Stored data entries:
= = =
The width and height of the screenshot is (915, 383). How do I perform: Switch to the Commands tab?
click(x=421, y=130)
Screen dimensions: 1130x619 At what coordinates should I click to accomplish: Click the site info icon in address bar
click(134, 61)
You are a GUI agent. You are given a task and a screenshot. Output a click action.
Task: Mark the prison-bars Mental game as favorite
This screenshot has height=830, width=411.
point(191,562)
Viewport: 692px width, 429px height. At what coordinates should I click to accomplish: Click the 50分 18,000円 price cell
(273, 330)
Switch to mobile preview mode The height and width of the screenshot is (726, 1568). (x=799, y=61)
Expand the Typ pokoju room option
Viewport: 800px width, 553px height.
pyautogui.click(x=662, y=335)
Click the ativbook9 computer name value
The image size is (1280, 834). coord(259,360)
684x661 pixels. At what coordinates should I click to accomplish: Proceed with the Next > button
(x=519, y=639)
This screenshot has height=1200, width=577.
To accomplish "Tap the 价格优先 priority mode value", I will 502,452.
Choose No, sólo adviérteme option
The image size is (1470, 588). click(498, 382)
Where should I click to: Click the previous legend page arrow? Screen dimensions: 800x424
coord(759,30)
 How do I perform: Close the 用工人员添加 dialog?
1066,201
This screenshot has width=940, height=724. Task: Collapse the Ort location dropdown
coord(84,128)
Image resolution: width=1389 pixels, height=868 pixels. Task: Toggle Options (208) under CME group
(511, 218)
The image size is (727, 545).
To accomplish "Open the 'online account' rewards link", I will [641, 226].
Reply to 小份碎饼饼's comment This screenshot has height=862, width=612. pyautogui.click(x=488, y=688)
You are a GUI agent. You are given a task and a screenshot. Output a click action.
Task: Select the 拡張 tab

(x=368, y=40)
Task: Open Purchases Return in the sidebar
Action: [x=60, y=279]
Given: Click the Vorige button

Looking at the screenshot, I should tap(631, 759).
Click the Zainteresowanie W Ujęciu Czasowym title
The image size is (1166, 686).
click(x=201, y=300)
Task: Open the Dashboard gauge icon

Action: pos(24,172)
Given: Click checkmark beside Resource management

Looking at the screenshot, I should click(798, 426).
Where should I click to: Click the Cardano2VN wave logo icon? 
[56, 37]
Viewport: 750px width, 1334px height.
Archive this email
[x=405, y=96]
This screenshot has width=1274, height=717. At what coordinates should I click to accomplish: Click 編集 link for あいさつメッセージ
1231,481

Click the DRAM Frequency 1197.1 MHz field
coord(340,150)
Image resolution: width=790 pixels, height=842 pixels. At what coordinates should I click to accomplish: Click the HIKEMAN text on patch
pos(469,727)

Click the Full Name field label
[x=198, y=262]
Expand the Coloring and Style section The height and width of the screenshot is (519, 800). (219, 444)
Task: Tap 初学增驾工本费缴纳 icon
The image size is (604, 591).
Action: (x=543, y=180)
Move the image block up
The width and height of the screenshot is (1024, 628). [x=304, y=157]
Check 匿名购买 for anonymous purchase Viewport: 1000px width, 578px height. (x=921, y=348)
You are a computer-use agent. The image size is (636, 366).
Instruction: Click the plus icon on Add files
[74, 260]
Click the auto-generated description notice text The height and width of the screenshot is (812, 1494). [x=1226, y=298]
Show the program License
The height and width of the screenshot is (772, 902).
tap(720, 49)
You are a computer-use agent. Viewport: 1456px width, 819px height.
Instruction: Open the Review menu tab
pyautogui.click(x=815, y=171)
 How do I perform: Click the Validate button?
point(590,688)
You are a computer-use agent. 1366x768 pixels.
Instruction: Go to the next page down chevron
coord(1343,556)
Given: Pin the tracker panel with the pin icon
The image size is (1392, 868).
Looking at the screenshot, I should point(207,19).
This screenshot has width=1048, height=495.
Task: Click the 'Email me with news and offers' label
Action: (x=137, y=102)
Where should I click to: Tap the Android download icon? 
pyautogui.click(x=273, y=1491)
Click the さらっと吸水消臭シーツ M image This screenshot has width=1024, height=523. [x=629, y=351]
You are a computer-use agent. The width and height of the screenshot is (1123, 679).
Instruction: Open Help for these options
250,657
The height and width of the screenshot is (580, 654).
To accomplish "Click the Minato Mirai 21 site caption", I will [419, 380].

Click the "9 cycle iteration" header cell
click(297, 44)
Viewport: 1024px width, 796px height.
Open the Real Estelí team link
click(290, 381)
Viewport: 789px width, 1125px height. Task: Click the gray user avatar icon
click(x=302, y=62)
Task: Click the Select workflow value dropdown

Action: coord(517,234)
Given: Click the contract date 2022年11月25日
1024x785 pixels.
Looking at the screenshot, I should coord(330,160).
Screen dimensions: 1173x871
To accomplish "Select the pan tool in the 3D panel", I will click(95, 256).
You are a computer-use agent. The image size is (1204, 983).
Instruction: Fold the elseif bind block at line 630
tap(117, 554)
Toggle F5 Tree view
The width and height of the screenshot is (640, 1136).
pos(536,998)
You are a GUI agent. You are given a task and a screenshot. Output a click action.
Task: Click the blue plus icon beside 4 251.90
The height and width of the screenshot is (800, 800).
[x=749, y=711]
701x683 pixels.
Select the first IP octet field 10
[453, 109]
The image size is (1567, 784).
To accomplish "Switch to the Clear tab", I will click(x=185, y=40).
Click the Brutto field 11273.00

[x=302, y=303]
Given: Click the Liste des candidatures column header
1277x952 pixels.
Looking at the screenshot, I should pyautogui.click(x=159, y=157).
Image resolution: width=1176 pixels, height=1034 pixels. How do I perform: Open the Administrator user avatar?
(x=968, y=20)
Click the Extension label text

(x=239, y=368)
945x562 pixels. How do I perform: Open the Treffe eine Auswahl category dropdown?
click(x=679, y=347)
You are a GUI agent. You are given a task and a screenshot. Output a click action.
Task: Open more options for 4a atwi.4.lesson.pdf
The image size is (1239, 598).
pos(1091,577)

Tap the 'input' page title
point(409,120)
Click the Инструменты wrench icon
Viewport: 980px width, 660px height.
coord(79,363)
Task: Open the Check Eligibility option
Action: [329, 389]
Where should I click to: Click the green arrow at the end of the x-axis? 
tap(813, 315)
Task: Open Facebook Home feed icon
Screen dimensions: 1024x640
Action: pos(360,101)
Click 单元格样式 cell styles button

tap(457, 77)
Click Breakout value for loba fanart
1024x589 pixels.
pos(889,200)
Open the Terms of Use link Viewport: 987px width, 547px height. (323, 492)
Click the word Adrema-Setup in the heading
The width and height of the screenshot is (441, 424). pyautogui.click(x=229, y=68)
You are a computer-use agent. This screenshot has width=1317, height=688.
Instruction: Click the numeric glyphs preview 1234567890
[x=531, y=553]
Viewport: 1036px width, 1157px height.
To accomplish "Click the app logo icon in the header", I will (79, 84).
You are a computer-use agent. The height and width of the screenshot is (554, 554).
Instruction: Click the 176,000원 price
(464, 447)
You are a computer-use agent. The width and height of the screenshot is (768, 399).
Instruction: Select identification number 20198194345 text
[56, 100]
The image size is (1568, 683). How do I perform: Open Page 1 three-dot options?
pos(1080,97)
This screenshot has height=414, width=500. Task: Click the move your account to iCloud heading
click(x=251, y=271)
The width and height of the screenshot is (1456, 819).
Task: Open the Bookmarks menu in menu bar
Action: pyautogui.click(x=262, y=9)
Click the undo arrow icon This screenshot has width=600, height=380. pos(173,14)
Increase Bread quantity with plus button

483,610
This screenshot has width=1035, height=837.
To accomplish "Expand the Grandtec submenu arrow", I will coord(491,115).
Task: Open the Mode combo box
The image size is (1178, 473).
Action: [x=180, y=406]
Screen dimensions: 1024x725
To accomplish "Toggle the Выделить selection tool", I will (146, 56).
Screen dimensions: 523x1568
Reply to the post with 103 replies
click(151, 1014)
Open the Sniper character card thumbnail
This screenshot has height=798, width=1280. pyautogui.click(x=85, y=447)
= = =
Scan the lines above, and whenever one holds the string "tool", copy it.

To accomplish "Select the pan tool in the 3D panel", I will click(95, 256).
To accomplish "Toggle the Выделить selection tool", I will (146, 56).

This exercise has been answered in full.